Competent Aunt, as she was called, was not actually her name. People started calling her so after seeing her competence but I must say that whoever named her must have been a connoisseur of the naming science. Even as a child she was not only punctual but to everybody’s utter amazement, handled her belongings with such order and finesse as to evoke only awe and compliment. It is said that once she bought a pencil, she would use it till it became so small that it wasn’t in a condition at all to be gripped. It was beyond the ability of that pencil to ever get lost or run out untimely by the breaking off of the lead again and again. The eraser which she had bought in her fourth grade went on working until she reached the ninth standard.
As she was growing up, she continued to be precocious and more mature for her age and her life could not simply be imagined without the disciplinarian attitude. My father used to often draw her example to keep us in line. Deeply intimidated by it, we kept praying to God that she should stay in her in-laws’ or else the life of the likes of us would be in utter dismay, for sure.
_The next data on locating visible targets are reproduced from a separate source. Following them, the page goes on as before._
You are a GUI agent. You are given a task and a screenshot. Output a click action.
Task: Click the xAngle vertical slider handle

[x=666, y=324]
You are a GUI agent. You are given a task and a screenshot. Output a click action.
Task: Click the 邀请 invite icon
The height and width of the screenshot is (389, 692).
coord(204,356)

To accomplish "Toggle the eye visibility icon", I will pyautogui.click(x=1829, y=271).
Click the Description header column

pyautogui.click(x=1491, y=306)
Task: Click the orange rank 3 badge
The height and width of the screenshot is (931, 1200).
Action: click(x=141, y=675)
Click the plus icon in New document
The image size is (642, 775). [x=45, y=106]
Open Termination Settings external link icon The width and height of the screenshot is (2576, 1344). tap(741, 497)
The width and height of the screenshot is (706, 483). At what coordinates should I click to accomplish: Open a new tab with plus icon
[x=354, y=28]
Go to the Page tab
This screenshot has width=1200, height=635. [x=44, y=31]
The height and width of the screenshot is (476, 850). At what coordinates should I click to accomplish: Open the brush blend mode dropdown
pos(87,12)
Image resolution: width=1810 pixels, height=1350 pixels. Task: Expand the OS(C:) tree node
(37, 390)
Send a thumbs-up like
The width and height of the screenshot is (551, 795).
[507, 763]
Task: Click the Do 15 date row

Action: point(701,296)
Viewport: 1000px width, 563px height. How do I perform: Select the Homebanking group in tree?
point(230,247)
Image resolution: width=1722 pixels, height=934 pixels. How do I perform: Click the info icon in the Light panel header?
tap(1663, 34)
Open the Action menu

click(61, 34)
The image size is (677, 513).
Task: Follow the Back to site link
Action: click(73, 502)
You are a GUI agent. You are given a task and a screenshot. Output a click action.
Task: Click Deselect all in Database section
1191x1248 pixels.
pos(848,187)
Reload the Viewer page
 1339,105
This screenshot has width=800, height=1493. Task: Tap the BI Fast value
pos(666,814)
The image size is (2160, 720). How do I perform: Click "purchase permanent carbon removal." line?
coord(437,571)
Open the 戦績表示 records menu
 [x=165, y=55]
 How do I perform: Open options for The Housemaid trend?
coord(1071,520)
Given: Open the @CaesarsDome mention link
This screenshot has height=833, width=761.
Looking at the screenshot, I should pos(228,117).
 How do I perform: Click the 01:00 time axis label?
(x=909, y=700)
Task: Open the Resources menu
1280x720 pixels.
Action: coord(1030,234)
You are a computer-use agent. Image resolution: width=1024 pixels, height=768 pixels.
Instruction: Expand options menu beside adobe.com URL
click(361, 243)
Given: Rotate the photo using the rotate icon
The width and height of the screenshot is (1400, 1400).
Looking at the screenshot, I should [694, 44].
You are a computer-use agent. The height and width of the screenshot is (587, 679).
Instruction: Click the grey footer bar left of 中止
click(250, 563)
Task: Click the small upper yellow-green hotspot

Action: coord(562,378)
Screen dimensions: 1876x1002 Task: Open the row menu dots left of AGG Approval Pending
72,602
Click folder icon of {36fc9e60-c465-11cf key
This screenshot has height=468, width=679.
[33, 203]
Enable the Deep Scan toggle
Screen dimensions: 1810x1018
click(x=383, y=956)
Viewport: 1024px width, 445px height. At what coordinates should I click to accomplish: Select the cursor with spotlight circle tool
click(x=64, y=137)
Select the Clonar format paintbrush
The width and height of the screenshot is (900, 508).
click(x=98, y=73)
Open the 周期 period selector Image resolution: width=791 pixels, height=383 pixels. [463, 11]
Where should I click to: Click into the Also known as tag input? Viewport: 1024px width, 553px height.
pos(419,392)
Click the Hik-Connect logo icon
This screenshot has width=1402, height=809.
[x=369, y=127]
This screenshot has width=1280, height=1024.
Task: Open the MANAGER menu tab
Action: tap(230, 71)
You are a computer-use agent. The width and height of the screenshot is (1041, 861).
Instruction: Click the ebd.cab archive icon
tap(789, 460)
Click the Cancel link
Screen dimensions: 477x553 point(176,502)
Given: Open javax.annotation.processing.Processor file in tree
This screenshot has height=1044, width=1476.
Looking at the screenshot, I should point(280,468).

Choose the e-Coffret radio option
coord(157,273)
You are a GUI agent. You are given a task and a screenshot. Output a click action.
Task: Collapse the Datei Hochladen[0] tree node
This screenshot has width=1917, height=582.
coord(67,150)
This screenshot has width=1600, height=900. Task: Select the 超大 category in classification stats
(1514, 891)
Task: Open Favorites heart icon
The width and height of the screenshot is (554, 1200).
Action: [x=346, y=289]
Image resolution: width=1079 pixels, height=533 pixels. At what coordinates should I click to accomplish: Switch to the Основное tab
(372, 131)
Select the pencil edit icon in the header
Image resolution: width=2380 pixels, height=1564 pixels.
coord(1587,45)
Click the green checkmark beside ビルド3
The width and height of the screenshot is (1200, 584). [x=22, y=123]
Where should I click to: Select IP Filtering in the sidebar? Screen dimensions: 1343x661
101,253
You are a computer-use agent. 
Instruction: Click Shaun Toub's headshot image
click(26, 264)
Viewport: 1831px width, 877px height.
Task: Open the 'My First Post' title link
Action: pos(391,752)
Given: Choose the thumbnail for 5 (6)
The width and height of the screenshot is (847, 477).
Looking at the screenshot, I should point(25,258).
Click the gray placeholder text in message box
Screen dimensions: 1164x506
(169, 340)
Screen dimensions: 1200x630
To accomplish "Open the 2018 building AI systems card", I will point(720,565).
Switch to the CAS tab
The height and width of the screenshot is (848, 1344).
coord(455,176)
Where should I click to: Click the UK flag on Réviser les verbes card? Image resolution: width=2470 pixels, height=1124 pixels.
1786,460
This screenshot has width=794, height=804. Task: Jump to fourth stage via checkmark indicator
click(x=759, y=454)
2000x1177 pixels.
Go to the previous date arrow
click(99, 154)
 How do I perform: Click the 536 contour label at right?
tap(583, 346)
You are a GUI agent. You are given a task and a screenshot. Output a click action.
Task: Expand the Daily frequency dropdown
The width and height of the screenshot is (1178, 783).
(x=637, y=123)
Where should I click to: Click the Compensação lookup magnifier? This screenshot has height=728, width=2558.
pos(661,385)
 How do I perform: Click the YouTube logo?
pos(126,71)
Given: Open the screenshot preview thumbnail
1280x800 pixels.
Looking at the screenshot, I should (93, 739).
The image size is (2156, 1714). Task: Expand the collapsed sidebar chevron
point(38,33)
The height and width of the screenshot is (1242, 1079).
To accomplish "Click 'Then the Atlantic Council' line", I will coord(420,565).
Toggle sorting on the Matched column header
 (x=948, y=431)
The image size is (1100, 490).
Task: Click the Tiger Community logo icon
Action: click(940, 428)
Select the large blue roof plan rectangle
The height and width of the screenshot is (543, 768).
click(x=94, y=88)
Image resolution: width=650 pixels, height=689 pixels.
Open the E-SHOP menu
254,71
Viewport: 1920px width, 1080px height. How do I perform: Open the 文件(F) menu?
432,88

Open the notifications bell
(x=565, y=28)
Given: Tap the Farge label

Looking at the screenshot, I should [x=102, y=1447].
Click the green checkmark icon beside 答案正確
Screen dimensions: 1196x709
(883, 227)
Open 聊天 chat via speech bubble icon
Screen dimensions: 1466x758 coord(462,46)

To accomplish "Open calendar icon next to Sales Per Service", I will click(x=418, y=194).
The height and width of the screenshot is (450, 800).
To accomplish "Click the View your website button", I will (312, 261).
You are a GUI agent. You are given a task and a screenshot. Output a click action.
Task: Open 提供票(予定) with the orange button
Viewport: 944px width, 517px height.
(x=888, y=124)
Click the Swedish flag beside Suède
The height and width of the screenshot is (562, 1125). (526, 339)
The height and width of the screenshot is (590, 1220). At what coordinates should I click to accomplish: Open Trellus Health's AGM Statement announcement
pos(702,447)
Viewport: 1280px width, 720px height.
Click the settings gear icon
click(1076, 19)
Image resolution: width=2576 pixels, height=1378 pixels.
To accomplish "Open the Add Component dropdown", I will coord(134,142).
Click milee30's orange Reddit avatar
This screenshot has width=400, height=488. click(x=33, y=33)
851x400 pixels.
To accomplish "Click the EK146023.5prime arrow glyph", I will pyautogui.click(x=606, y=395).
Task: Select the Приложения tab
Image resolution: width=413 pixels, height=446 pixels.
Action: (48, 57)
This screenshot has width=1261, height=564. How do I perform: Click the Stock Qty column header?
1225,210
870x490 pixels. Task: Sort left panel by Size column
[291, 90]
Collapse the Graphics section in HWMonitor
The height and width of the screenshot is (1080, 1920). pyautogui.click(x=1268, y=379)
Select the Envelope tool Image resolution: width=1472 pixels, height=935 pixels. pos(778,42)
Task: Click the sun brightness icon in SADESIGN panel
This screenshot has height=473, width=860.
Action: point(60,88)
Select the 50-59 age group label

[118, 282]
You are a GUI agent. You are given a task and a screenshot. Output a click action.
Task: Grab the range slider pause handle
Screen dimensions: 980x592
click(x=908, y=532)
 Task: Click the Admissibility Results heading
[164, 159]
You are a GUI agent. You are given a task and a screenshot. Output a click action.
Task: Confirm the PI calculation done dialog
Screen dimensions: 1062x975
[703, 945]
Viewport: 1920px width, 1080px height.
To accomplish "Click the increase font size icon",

So, imagine my mental turmoil when they proposed that I shift to my Competent Aunt’s home and manage my studies. I flatly refused, saying that I wasn’t going to study further. But my father was so insistent on my education that he left no stones unturned. He coaxed me, tried explaining with loving kindness, and even reprimanded me till he succeeded. I bid adieu to my dear home and reached Aunt’s place, chanting the name of my tutelary deity.
There was no doubt that Aunt did welcome me with great warmth but as I had grown up listening to her fabled persona and had concocted such a dire image of herself in my mind that it overshadowed her love and kindness which failed to make any impact.
But Aunt’s husband, whom we used to call Bhai Sahab, was a good-natured and perfect gentleman. But my favorite in the house was her five-year-old daughter, Annu.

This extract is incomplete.